* **Selected excerpt**
^^^^

The system is "open," so to speak, but, like most things, "not really". That is, there is this big flabby open forums, where 2,000 people can introduce themselves and chat, which is open like a sieve is open, not catching anything much. I weaved back into it tonight to pick up a few stitches, but -- whatever. The general forum is a bit like the LL general forum finally closed in horror by the Lindens -- this is where the hardline Marxists rein free and I just ask simple questions to challenge them, plus a lot of nice girls from Nova Scotia ask innocent questions and people logging on from the Seychelles look around in confusion -- that sort of thing. Some of the greatest convos have occurred there, but almost in spite of the professors who are constantly trying to parachute in and cull them, mainly through a very clever tactic: telling everybody wailing about how confused and lost they feel that this central, visible, easily-accessible forums is not really "where it's at" because "only loud voices can be heard here" (they mean me, but I could say, er, like the professors?) and that they need to start picking and choosing their feeds -- and focus on blogs. Blogs are more cool, because blogs are more trustworthy and identifiable, as the edu gang tends to put their real name, their university etc. so it is easier to deal with and "place" than the flat pages of the forums with only a single name and nothing to go with it at least on that particular Moodle service.
So subtly, or not-so-subtly, Stephen Downes basically takes out his wolf whistle, that he imagines only the dogs can hear, and tells them to go to the more intelligent blogs with the wonkier scholarly convos he can feel comfortable with (like a cosy little discussion that lets us in on the fact that way back in 2004, Stephen wrote on RSS feeds and their importantance for a semantic web. A semantic web! In 2004!). Then he figures the various cats and non-dogs will just remain stupidly on the forums where they will just keep whining at each other while "we the smart people who are surrounded by idiots" will go have real convos on blogs or in the Elluminate thinger.
So, you would think, well, in a course like this, there'd be a *cringe* wiki where people would all post stuff collectively like bulbs on a Christmas tree -- something like "everybody's blogs in the course" or "everybody who wants their blog mentioned and thinks it is relevant" would go up on that wiki or list. (This SOOOO reminds me of the time of when Pathfinder claimed to have an "open list" but then drove everybody to delicious tags where of course all the entries got buried synchronously on 9 back pages, freeing him to then advertise the ones he liked on top of that.)

^^^^

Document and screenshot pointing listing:
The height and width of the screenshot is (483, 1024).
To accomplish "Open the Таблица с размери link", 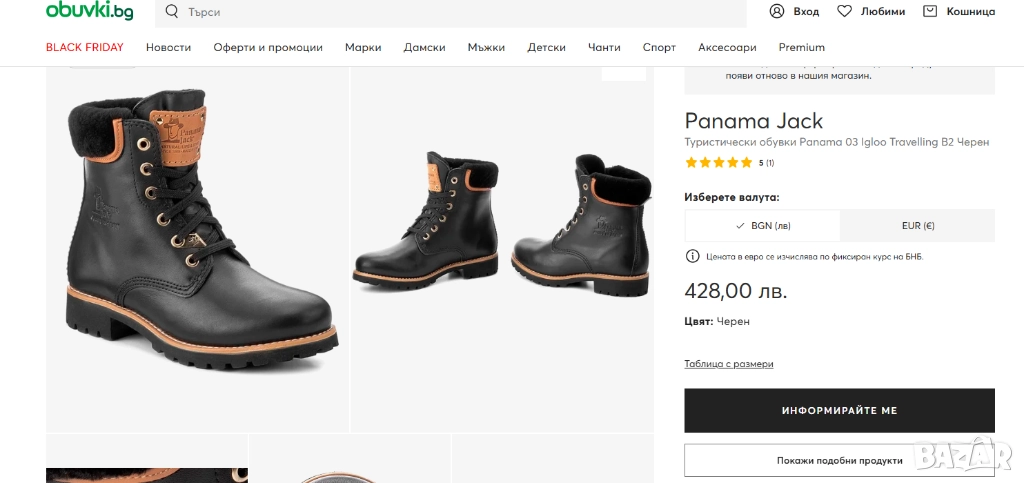I will tap(728, 364).
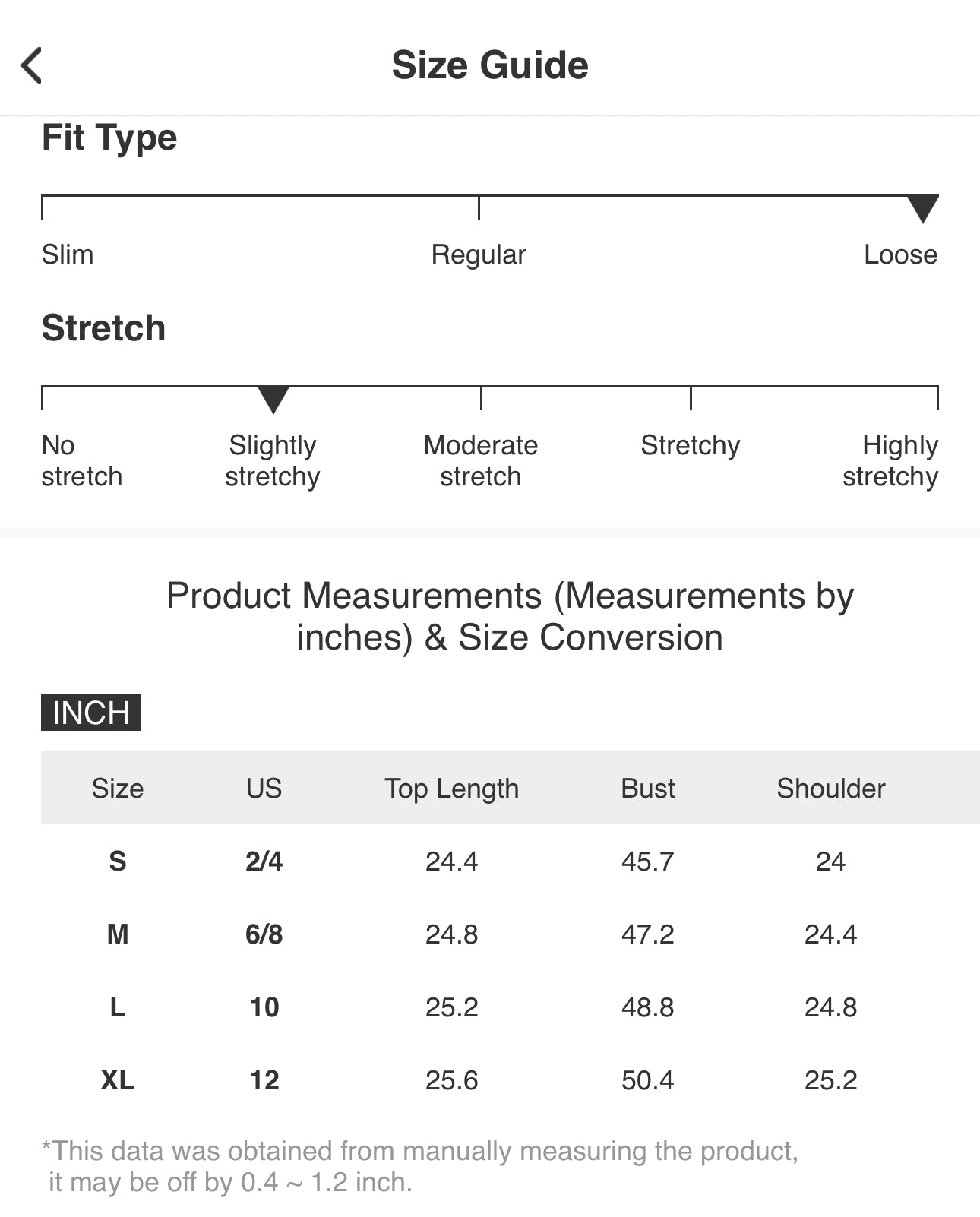This screenshot has width=980, height=1217.
Task: Click the Top Length column header
Action: pos(451,789)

^^^^

* **Problem requirements**
In the passage about the course forums, where did Pathfinder send everybody after claiming to have an "open list"?

* **Problem solution**
To delicious tags